A powerful simulation
From a technological, physical, and geological perspective, everything around us is material, and everything is potentially breakable: the wing of an airplane, the column supporting a building, the hull of a ship, the nozzle of a hose and even the structure of the Earth in a geological fault. Until now, science strove to understand how the simplest things broke: two-dimensional objects such as sheets of paper, for instance; meanwhile, breakage in three-dimensional objects continued to baffle scientists.
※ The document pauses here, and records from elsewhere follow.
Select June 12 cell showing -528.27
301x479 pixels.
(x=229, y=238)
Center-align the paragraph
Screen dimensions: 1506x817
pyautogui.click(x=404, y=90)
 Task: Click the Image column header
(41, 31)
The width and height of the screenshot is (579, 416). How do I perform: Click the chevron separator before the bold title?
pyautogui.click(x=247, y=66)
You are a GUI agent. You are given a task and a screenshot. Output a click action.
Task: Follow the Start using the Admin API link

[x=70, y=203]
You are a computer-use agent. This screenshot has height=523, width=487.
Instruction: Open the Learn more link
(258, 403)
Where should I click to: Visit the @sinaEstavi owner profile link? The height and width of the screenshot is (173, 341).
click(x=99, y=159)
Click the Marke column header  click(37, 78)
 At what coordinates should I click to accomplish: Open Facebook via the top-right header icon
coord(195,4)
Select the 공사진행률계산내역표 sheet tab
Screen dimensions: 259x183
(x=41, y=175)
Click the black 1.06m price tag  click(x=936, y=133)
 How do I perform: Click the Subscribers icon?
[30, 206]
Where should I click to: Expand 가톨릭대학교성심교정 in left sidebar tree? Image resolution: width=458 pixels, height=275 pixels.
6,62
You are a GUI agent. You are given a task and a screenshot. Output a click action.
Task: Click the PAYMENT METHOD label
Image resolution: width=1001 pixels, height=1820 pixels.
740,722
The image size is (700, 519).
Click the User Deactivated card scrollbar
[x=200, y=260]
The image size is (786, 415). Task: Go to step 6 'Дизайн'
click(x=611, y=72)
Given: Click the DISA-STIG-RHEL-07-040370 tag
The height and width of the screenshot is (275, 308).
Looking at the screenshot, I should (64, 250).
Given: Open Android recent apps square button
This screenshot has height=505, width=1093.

It is known that if certain tensions are applied to objects, they crack, but what remains uncertain is what forces describe the crack path and how it occurs. Antonio J. Pons' study puts an end to this uncertainty, creating a simulation model powerful enough to predict and describe crack patterns in structures ranging in size from the microscopic to others as large as certain geological faults. This simulation model actually replicates all the stages in the fracture process from beginning to end, and knowing how certain materials behave can enable us to design new materials that are far more crack-resistant.
How some materials break
A material-or, in other words, any solid object or element in our environment-can break in three different ways: from top to bottom (as in the San Andreas Fault, in California); horizontally, like a cut; or as a tear, for instance when a cable is pulled and twisted at the same time.
To set a few other examples, the fault along the Serranía del Interior mountain range in Venezuela cracks following a mixed pattern, combining the first and the third model; the crankshaft in a car motor breaks from torsion and fatigue; an adjustable wrench also breaks from fatigue; polymer materials crack like rocks; objects made of glass break along the same crack lines as geological fractures.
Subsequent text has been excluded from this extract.